Good Friday seemed like a good day to be watching two films by Sokurov, starting with Alexandra , starring Galina Vishnevskaya, set in Chechnya; a soldier’s grandmother comes to visit the encampment where his unit is stationed (you need to set aside the implausibility of this) and we feel the heat, the dirt and dust of military life, the boring everyday of war (‘You’ve been fighting for so long, you’re used to it’). She climbs inside a tank, handles a Kalashnikov, wryly noting how easy it is to use and then when she’s tired of wandering around the camp, she decides to walk to a nearby market, striking up conversation with another woman, who takes her to see the bombed out house where she lives; this is a war movie without war, a commentary on language and culture and on the closeness of Russia and Chechnya, taking no clear position on the conflict (except perhaps for a civilian one: ‘I’m sick of this military pride. You know how to destroy. When will you learn to rebuild?’

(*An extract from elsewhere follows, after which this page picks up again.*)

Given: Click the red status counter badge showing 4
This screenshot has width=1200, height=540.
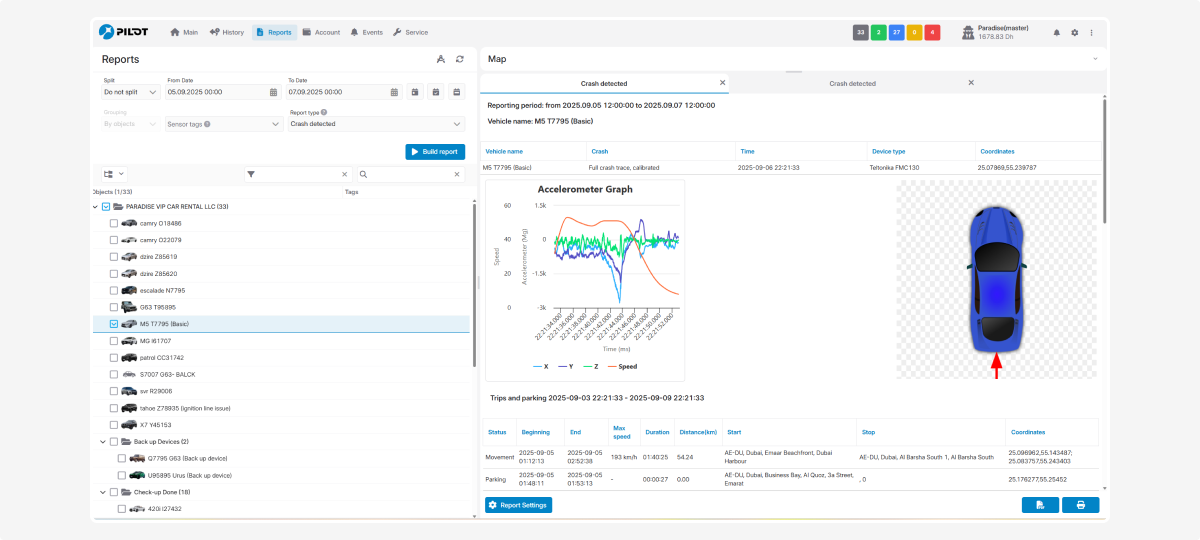Looking at the screenshot, I should [932, 32].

There’s a very good discussion of the movie by Nancy Condee on the Kinocultura site

After Vishnevskaya’s masterful performance in Alexandra I had high hopes for Elegy of Life, Sokurov’s documentary about Rostropovich and Vishnevskaya, and although there’s fascinating discussion of music (Rostropovich’s comments on Shostakovich, Prokofiev, Bach), a 50th wedding anniversary dinner in Vienna, with a bizarre mix of European royalty, Boris Yeltsin & his wife (Rostropovich is buried beside Yelstin in the Novodevichy cemetery), a somewhat patronising portrait of Vishnevskaya, this is not a great documentary. But it was finished just a few months after Rostropovich died, and he would have been dying while the film was made, a fact which is not acknowledged in the film, so this is truly an elegy of life. [Around the same time the film was released, Alisher Usmanov, the oligarch who had earlier paid £75m for a stake in Arsenal Football Club, bought the Rostropovich/Vishnevskaya art collection, which Sotheby's had listed for auction in London last autumn, and part of which we see in the documentary. It will end up in the Konstantin Palace in St Petersburg]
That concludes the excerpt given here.